Passage ::
==================================================

As Seymour Feshbach (1987), states, early attachments and adult
political ideology, patriotism, nationalism and internationalism
are deeply related in that similar mechanisms mediate early
attachments to caregivers and later attachment to one's culture
and nation.
The tendency to equate nations with parental figures suggests
that one's nation and government are often viewed in terms of
parental imagery and that there is a similarity between affective
attachment towards parents and affective attachments towards
one's nation.
In fact, the primary question addressed in conversations with
Professor Feshbach was the role of affect-related factors,
particularly values, as possible mediators of individual
differences in attitudes towards nuclear armament-disarmament
issues. One such factor is value placed on children. Those
individuals who have greater affection for children or who are
more supportive of devoting national resources towards meeting
children's needs being more supportive of nuclear disarmament and
a nuclear test moratorium. Studying patriotic and nationalistic
values, I learned that patriotism, but not nationalism, was found
to be positively correlated with early paternal attachment while
nationalism, but not patriotism, was found to be significantly
related to pronuclear armament views. (Feshbach, 1989, 1992)

==================================================

Raw data ::
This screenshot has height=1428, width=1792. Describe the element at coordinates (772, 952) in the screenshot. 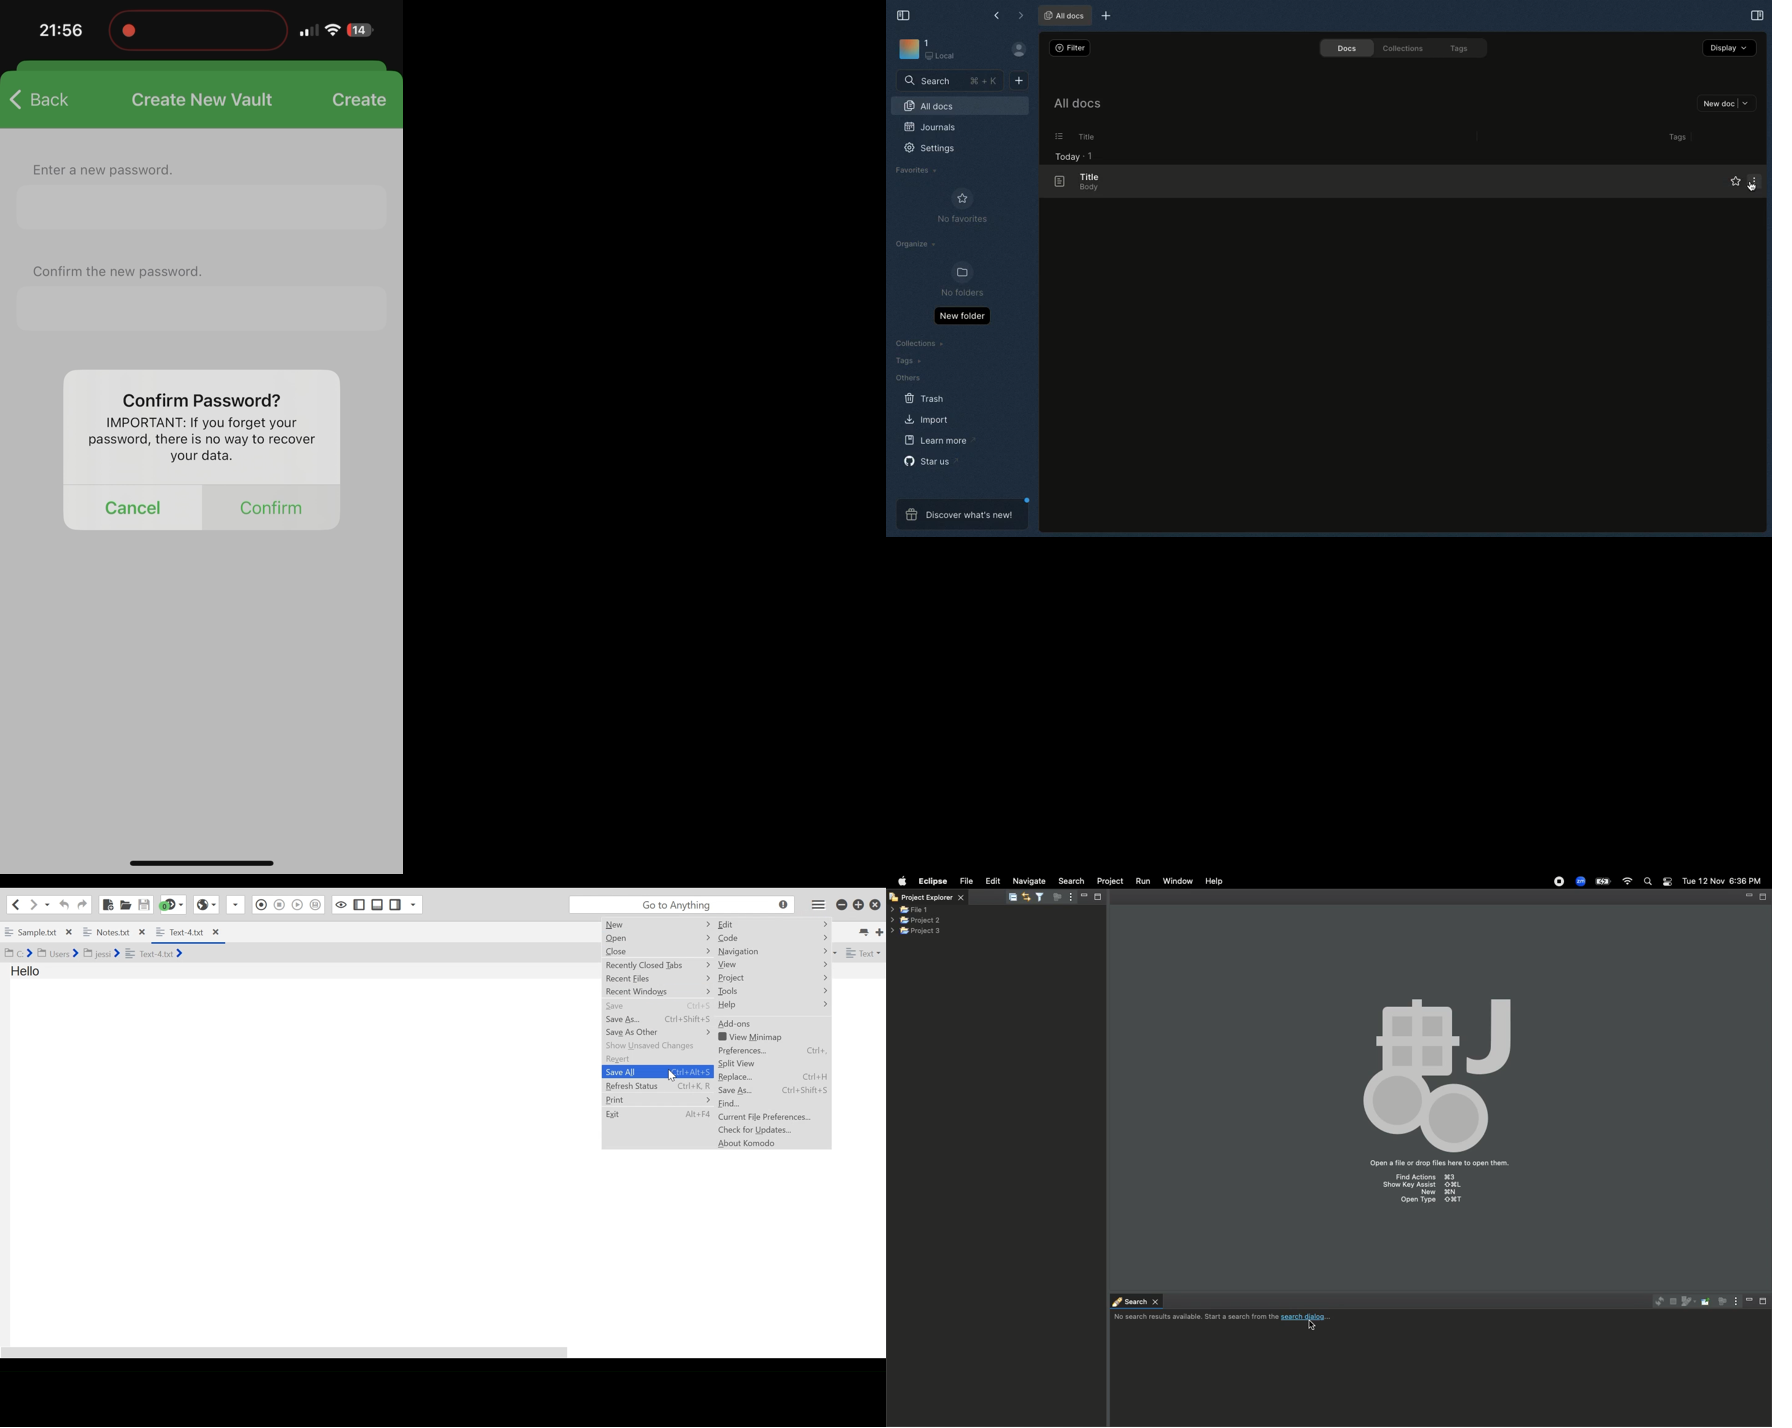

I see `Navigation` at that location.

==================================================

Exercise set ::
(A) In the passage on attachment and national ideology:
(i) According to Feshbach (1987), what mediates both early attachments to caregivers and later attachment to one's culture and nation?
(ii) What affect-related factor does the passage name as one example?
(iii) Which was positively correlated with early paternal attachment, patriotism or nationalism?
(B) Write what comes next in the passage on attachment and national ideology, after its last sentence.

Outputs in order ::
(A)
(i) Similar mechanisms.
(ii) The value placed on children.
(iii) Patriotism.

(B)
From a different vantage point -but equally related to aggression
issues- I entered the field of the bully-victim problem in
schools where I found that anxiously avoidant attached children
were astoundingly prone to become bullies over anxiously
resistant attached children (Ainsworth et al, 1978).
Several Attachment Theorists have related the phenomenon of
bullying to pervasive pathological patterns of attachment
enduring since the making of early affectional bonds. Using the
Ainsworth Strange Situation test, administered at age 12 months,
has enabled researchers to engage in prospective, longitudinal
studies correlating quality of attachment at age 1 with
bully/victim interactions at age 5-7. They found that anxiously
attached infants equated positively with either bullies or
victims 4-6 years later. Anxious-resistant children correlated
with victims, whereas anxious-avoidant children correlated with
bullies. Securely attached children did not correlate with either
category. (Sroufe, 1988)
Four clear-cut actual interactions were found to occur: First,
bullies usually victimized vulnerable, insecure children. Second,
insecure children tended to become attached to their victimizers.
Third, Secure children neither victimized nor were prone to be
victimized. Fourth, bullies ocassionally victimized other
bullies, who were found to be less cruel and less affectionately
detached.
These studies have been enhanced and furthered into late
childhoood and adolescence by Olweus in Scandinavia. On a
large-scale study over more than 530,000 Norwegian students in
elementary and secondary/junior high schools (grades 1-9; ages
7-16), about 15 % of the sample were found to be involved in
bully/victim problems. Approximately 9 %, or 52,000 students were
victims, and 41,000, or 7 % bullied other students regularly.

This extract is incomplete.